While it’s up for debate whether the research Templeton funded has enriched our understanding of God, it certainly has enriched our understanding of forgiveness, demonstrating that what was traditionally seen as a religious ideal is actually an important skill for anyone, whether atheist, agnostic, or believer, who seeks to live a healthy, happy life.
The Science of Forgiveness
One of the researchers who participated in the Campaign for Forgiveness Research was Dr. Robert Enright, a developmental psychologist at the University of Wisconsin–Madison. Enright began contemplating forgiveness back in the mid-eighties. As a Christian, he’d been raised on Jesus’ teachings about tolerance and forgiveness. He asked himself: Could forgiveness help patients in a clinical setting? In spite of skeptical colleagues who ridiculed him for applying science to something so “mushy” and “religious,” he designed forgiveness interventions for therapy and studied their psychological and physiological impacts.
He began by developing therapies aimed at helping elderly women to forgive those who had wronged them in the past, and to help victims of abuse and incest to understand their tormentors without justifying the abusers’ actions. His initial findings were encouraging. His first study, which compared women undergoing forgiveness therapy with a control group who underwent therapy for emotional wounds without a forgiveness focus, found that the experimental group improved more in emotional and psychological health measures than the control group. It was published in the journal Psychotherapy in 1993. Afterward, Enright honed his therapeutic forgiveness tools, from helping people develop empathy—the ability to understand and share the feelings of another—toward aggressors, to learning to forgive and accept themselves, and tested them on a range of groups. Among battered women and “parental love–deprived college students,” for instance, those subject to forgiveness therapy showed more improvement in emotional and psychological health than control groups who received therapy without a forgiveness focus.

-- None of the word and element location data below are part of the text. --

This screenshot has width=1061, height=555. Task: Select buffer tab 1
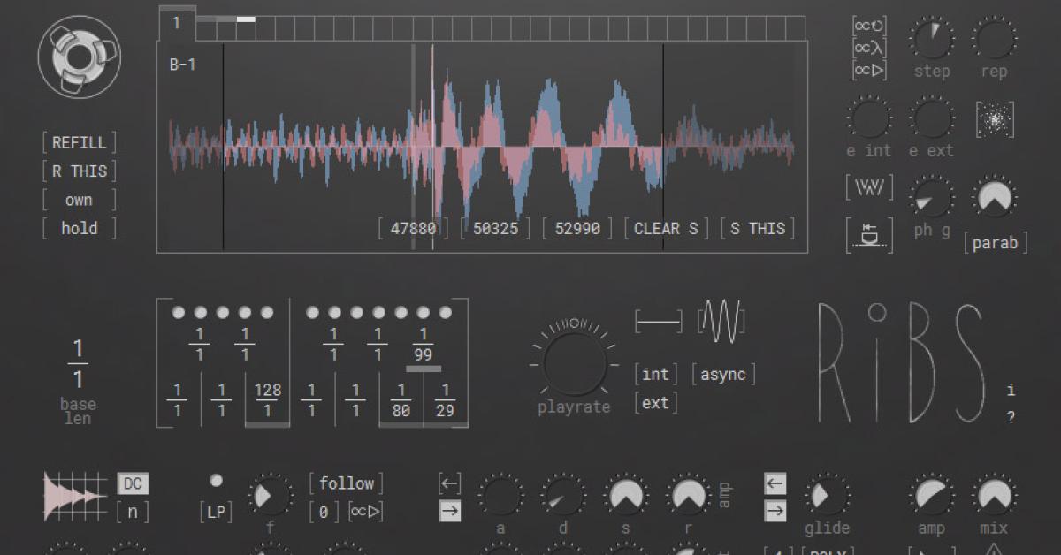[176, 24]
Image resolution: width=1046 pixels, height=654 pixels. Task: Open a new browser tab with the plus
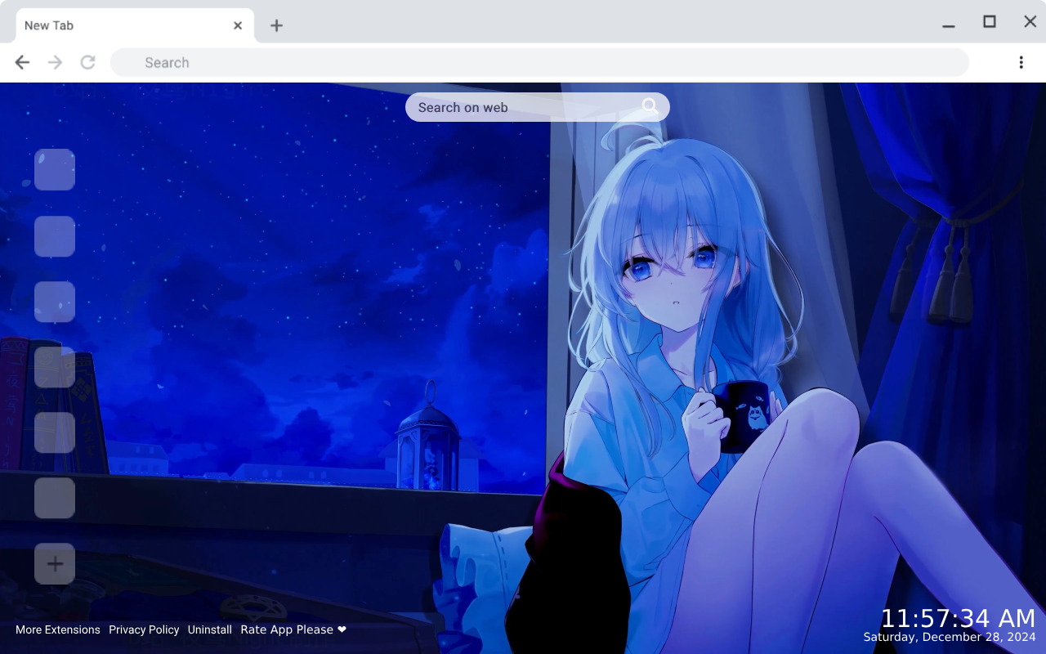pyautogui.click(x=276, y=25)
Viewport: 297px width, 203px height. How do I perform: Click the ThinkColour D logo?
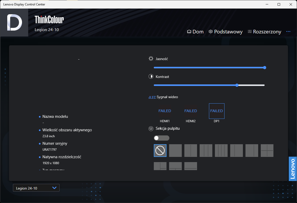(14, 23)
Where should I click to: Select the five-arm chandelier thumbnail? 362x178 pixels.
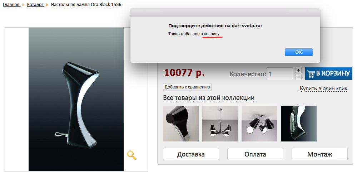coord(220,124)
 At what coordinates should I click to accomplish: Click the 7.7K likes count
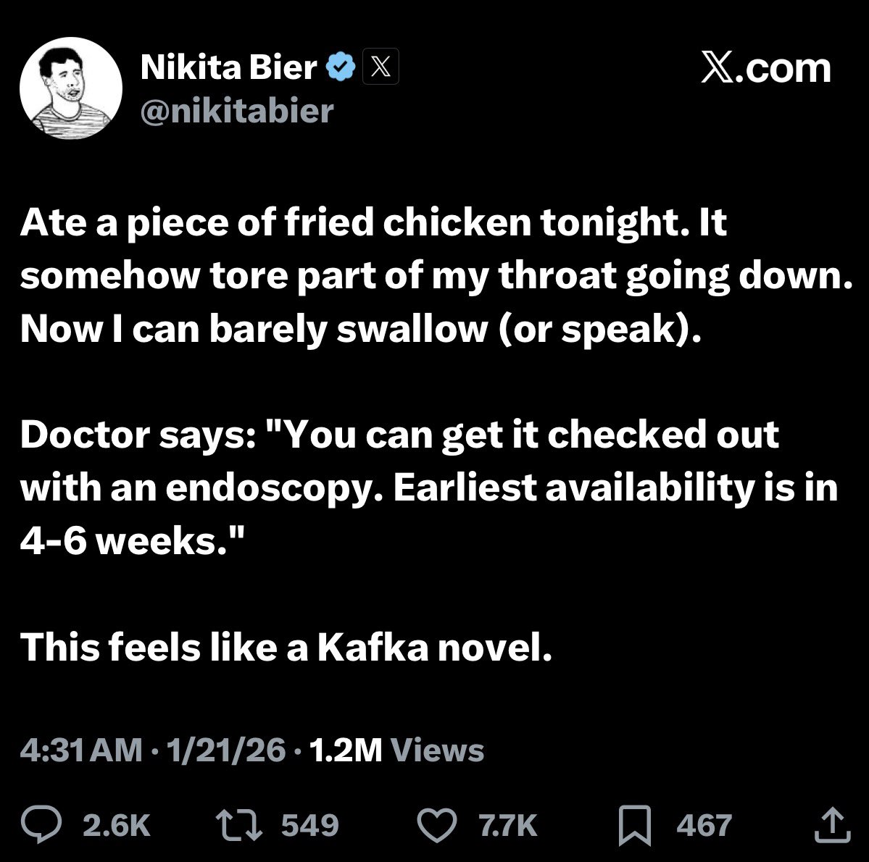coord(507,826)
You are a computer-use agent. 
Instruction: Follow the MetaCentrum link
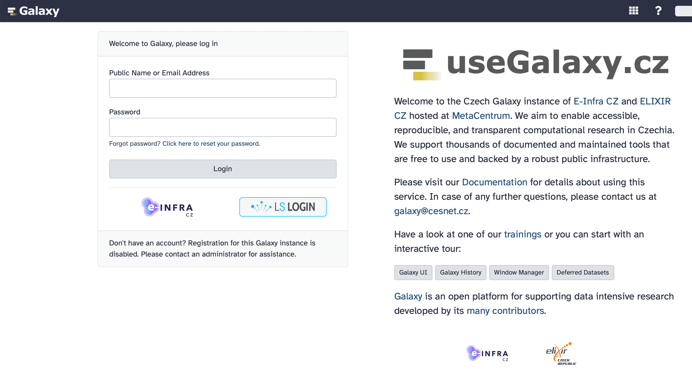[x=481, y=116]

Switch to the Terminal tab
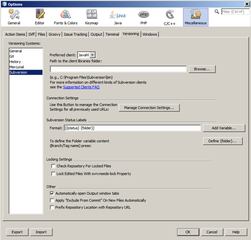pyautogui.click(x=112, y=34)
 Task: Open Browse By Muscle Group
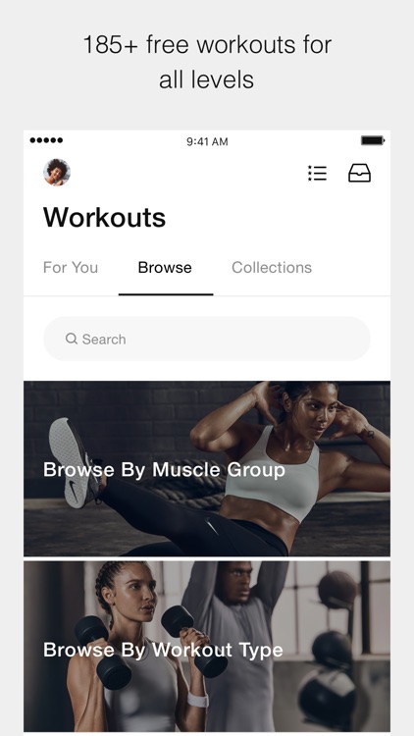coord(207,468)
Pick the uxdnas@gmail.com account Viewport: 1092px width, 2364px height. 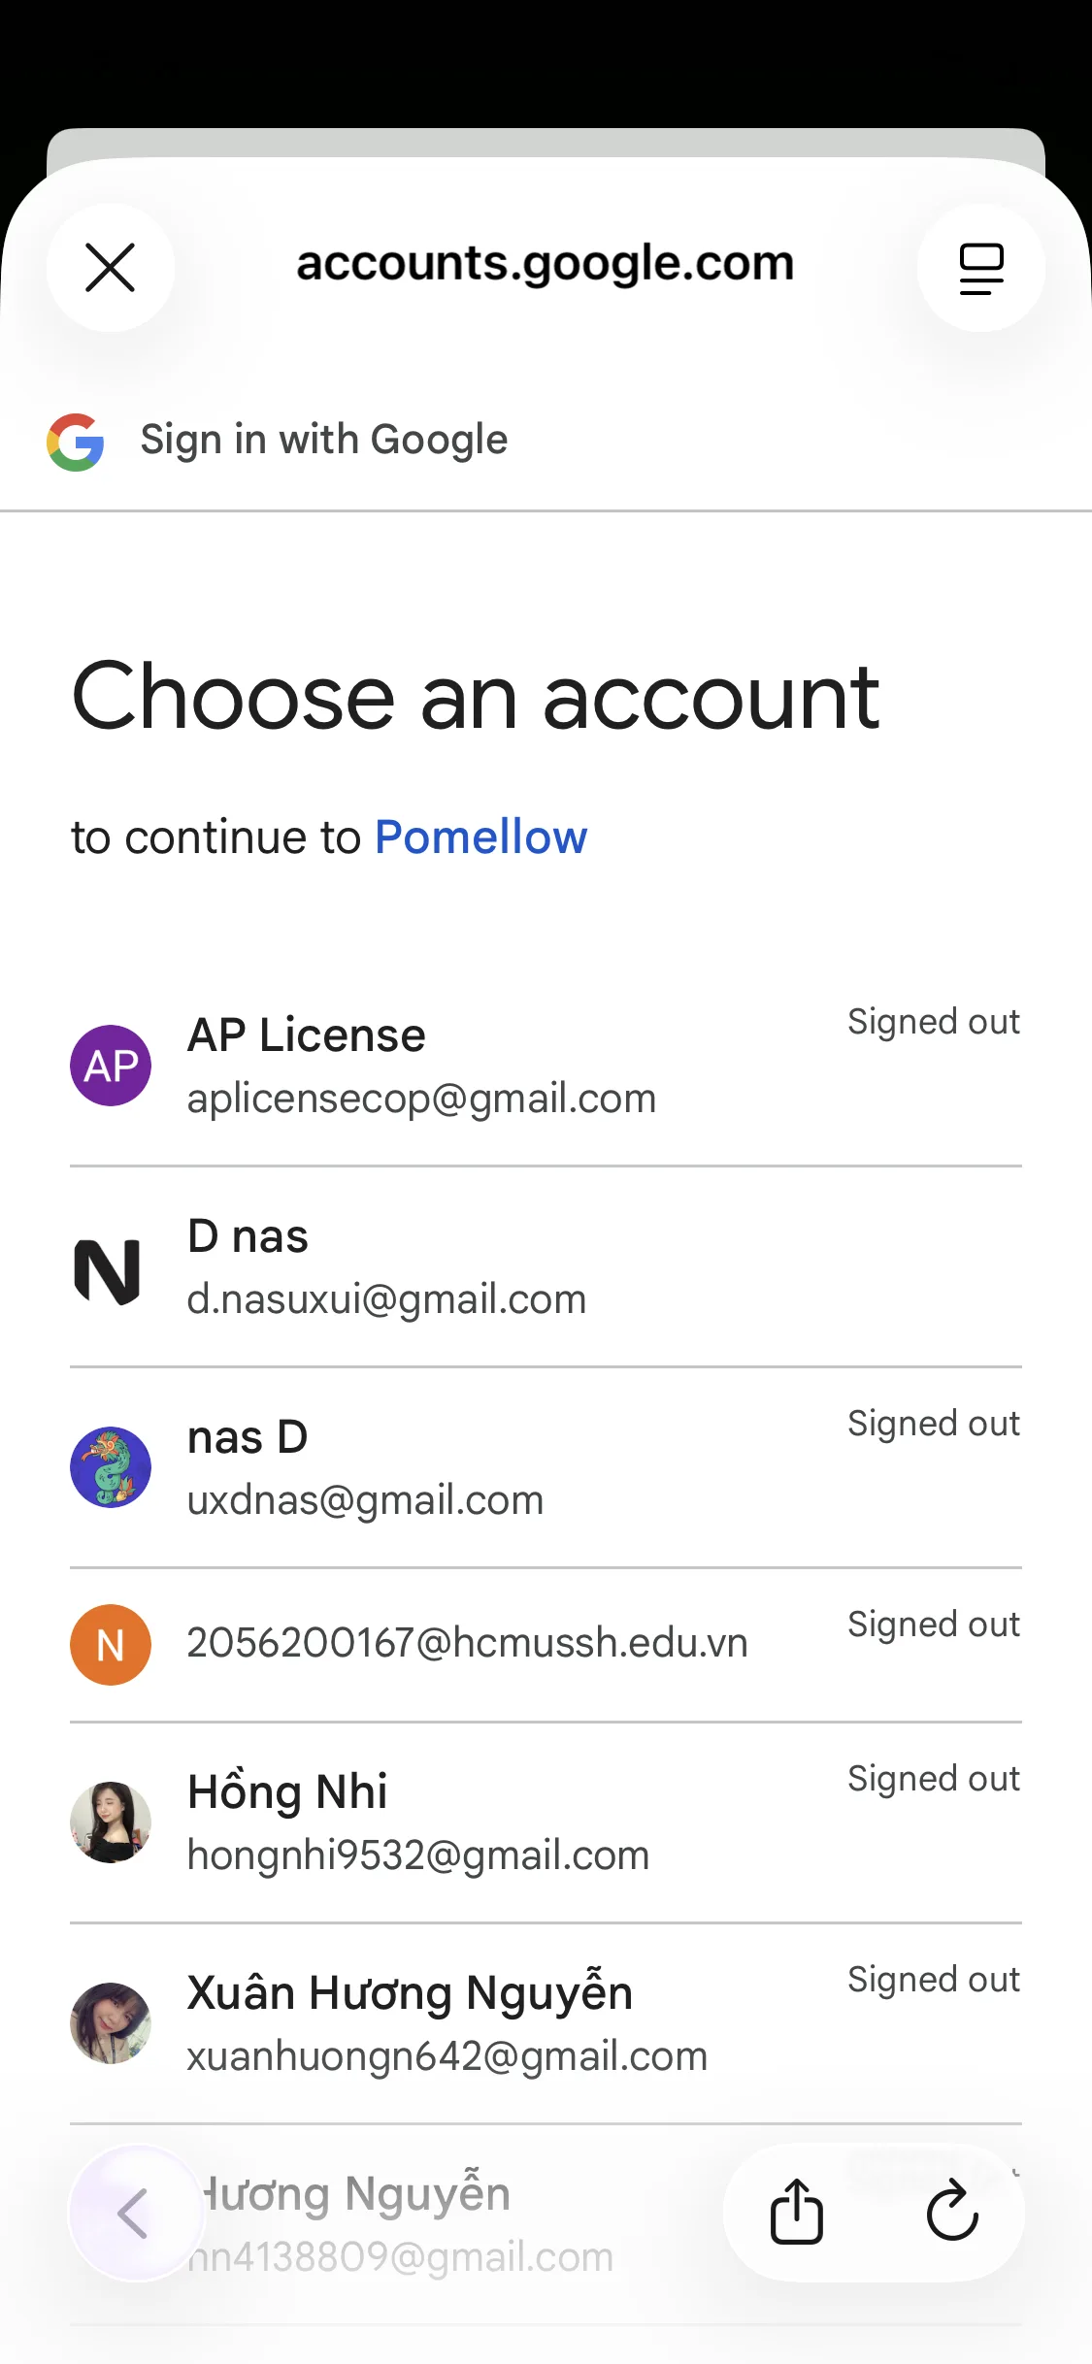click(485, 1468)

Enright’s forgiveness model has four parts: uncovering your anger, deciding to forgive, working on forgiveness, and discovery and release from emotional prison. All take place through therapist-patient dialogue. Uncovering anger means examining how you’ve both avoided and dealt with it, and exploring how the offense and resulting anger has changed your health, worldview, and life in general. The phase involves learning about what forgiveness is and what it’s not, acknowledging that the ways you’ve dealt with your anger up until now haven’t worked, and setting the intention to forgive. Next, working on forgiveness entails confronting the pain the offense has caused and allowing yourself to experience it fully, then working toward developing some level of understanding and compassion for the offender. The final phase includes acknowledging that others have suffered as you have and that you’re not alone (for some, this means connecting with a support group of people who have endured a similar experience), examining what possible meaning your suffering could have for your life (learning a particular life lesson, perhaps contributing to one’s strength or character, or prompting one to help others), and taking action on whatever you determine to be your life purpose.